On Tue, Dec 08, 2020 at 04:15:59PM +0800, Chao Yu wrote:
> On 2020/12/7 9:23, Gao Xiang wrote:
> > Previously, we played around with magical page->mapping for short-lived
> > temporary pages since we need to identify different types of pages in
> > the same pcluster but both invalidated and short-lived temporary pages
> > can have page->mapping == NULL. It was considered as safe because that
> > temporary pages are all non-LRU / non-movable pages.
> > 
> > This patch tends to use specific page->private to identify short-lived
> > pages instead so it won't rely on page->mapping anymore.
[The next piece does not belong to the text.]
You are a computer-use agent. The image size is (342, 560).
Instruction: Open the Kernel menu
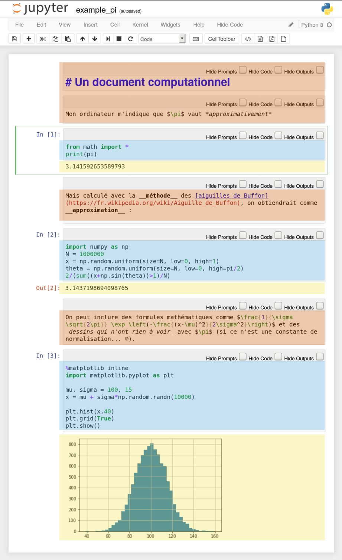pyautogui.click(x=140, y=25)
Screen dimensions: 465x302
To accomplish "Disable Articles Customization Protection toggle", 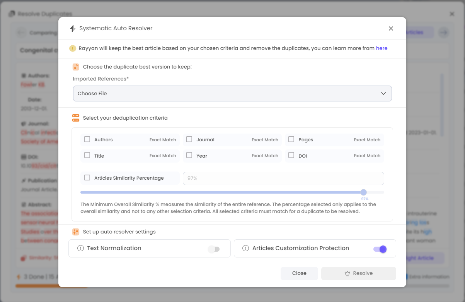I will 380,249.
Details are
> > described in "compress.h" as well.
> > 
> > Signed-off-by: Gao Xiang <hsiang...@redhat.com>
> > ---
> > tested with ro_fsstress for a whole night.
> > 
> > The old "[PATCH 4/4] erofs: complete a missing case for inplace I/O" is
> > temporarily dropped since ro_fsstress failed with such modification,
> > will look into later.
> > 
> >   fs/erofs/compress.h     | 50 ++++++++++++++++++++++++++++++-----------
> >   fs/erofs/decompressor.c |  2 +-
> >   fs/erofs/zdata.c        | 42 +++++++++++++++++++++-------------
> >   fs/erofs/zdata.h        |  1 +
> >   4 files changed, 65 insertions(+), 30 deletions(-)
> > 
> > diff --git a/fs/erofs/compress.h b/fs/erofs/compress.h
> > index 3d452443c545..2bbf47f353ef 100644
> > --- a/fs/erofs/compress.h
> > +++ b/fs/erofs/compress.h
> > @@ -26,30 +26,54 @@ struct z_erofs_decompress_req {
> >     bool inplace_io, partial_decoding;
> >   };
> > +#define Z_EROFS_SHORTLIVED_PAGE            (-1UL << 2)
> > +
> >   /*
> > - * - 0x5A110C8D ('sallocated', Z_EROFS_MAPPING_STAGING) -
> > - * used to mark temporary allocated pages from other
> > - * file/cached pages and NULL mapping pages.
> > + * For all pages in a pcluster, page->private should be one of
> > + * Type                         Last 2bits      page->private
> > + * short-lived page             00              Z_EROFS_SHORTLIVED_PAGE
> > + * cached/managed page          00              pointer to z_erofs_pcluster
> > + * online page (file-backed,    01/10/11        sub-index << 2 | count
> > + *              some pages can be used for inplace I/O)
> > + *
> > + * page->mapping should be one of
> > + * Type                 page->mapping
> > + * short-lived page     NULL
> > + * cached/managed page  non-NULL or NULL (invalidated/truncated page)
> > + * online page          non-NULL
> > + *
> > + * For all managed pages, PG_private should be set with 1 extra refcount,
> > + * which is used for page reclaim / migration.
> 
> FYI, there is a generic way to set/clear page_private, it binds the private
> value set and page count operation in one function:
> 
> attach_page_private()
> detach_page_private()
> 
> If there are use cases, let's try to use them as much as possible.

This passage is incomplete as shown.